Europe’s high-profile migrant crisis, its worst since World War II, is just one part of a growing tide of human misery led by Palestinians, Syrians and Afghans.
Globally, approaching one percent of humanity has been forced to flee.
“This is the first time that the threshold of 60 million has been crossed,” the UN refugee agency said.
The figures, released on World Refugee Day, underscore twin pressures fuelling an unprecedented global displacement crisis.
As conflict and persecution force growing numbers of people to flee, anti-migrant political sentiment has strained the will to resettle refugees, said UNHCR chief Filippo Grandi.
“The willingness of nations to work together not just for refugees but for the collective human interest is what’s being tested today,” he said.
Unprecedented risk
The number of people displaced globally rose by 5.8 million through 2015, according to the UN figures.
Counting Earth’s population at 7.349 billion, the UN said that one out of every 113 people on the planet was now either internally displaced or a refugee.
They now number more than the populations of Britain or France, the agency said, adding that it is “a level of risk for which UNHCR knows no precedent.”
Displacement figures have been rising since the mid-1990s, but the rate of increase has jumped since the outbreak of Syria’s civil war in 2011.
Of the planet’s 65.3 million displaced, 40.8 million remain within their own country, while 21.3 million have fled across borders and are now refugees.
Palestinians are the largest group of refugees at more than five million, including those who fled at the creation of Israel in 1948 and their descendants.
Syria is next on the list, with 4.9 million refugees, followed by Afghanistan (2.7 million) and Somalia (1.1 million).
Rising conflict, shrinking solutions
A mixture of worrying factors has led to rising displacement and narrowing space for refugee resettlement.
“Situations that cause large refugee outflows are lasting longer,” the agency said, including more than 30 years of unrest in both Somalia and Afghanistan.
New and intense conflicts as well as dormant crises that have been “reignited” are further fuelling the crisis, UNHCR said, pointing to South Sudan, Yemen, Burundi and the Central African Republic, aside from Syria.

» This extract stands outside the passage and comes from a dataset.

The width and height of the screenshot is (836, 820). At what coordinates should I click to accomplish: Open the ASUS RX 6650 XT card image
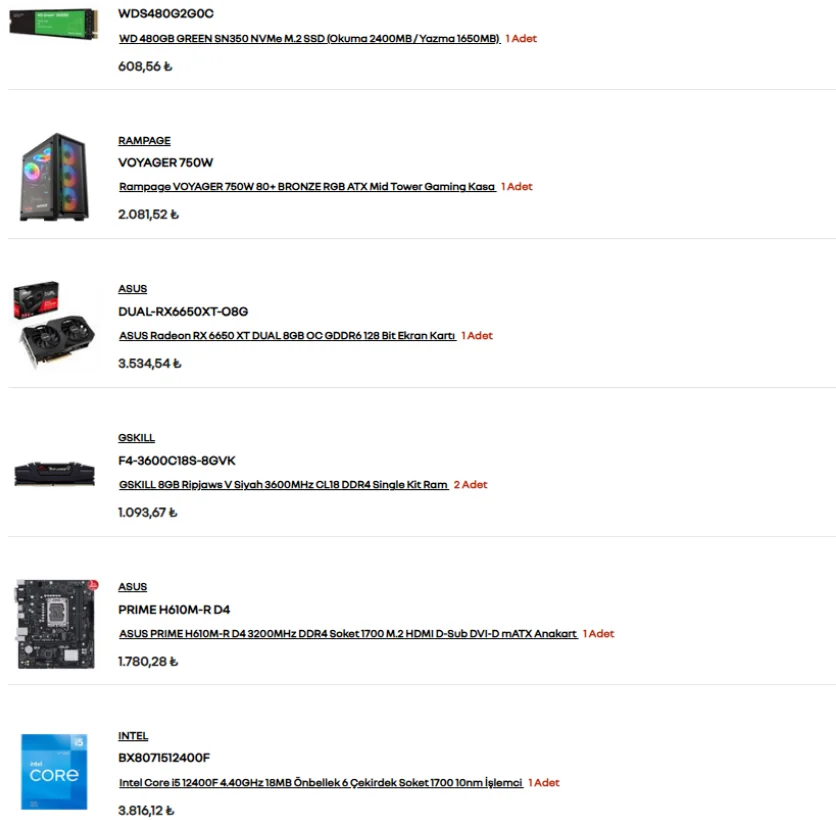click(54, 325)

Beyond the refugee hotspots in the Middle East and Africa, UNHCR said there were also worrying signs in Central America, where growing numbers of people fleeing gang violence led to a 17 percent rise in those leaving their homes through 2015.

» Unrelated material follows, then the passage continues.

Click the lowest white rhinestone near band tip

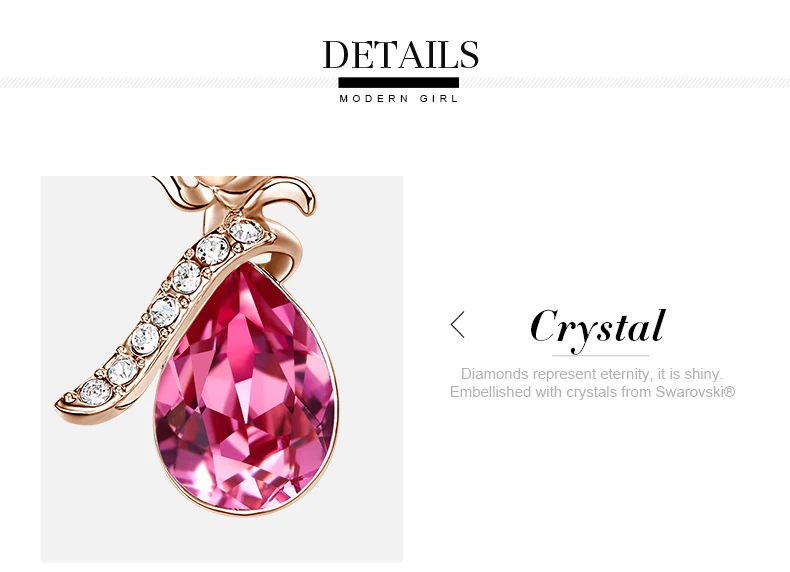(x=96, y=392)
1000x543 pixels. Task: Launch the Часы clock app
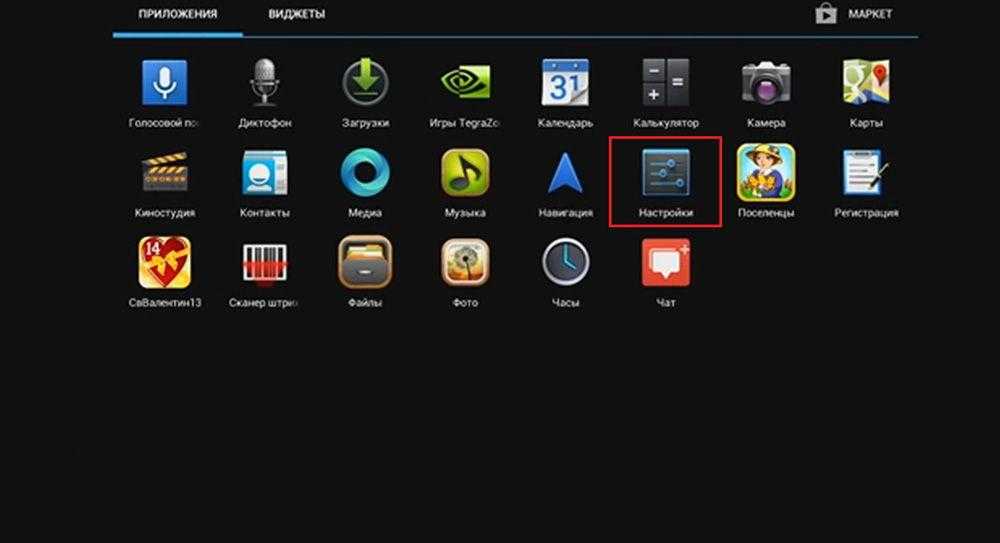[x=565, y=263]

Faced with a growing need to resettle those facing persecution, the answers are not always obvious.
“The rate at which solutions are being found for refugees and internally displaced people has been on a falling trend since the end of the Cold War,” the UN agency said.
Jan Egeland, head of the Norwegian Refugee Council and a senior UN diplomat, said refugees “are the victims of a general paralysis” among nations who are not meeting their responsibilities to the world’s neediest.
Turkey – which struck a controversial deal with the European Union in March to stem Europe’s migrant crisis – hosted the highest number of refugees through 2015 at 2.5 million, mostly Syrians.
Germany received the highest number of asylum requests (441,900) over the 12-month span, demonstrating the country’s “readiness to receive people who were fleeing to Europe via the Mediterranean.”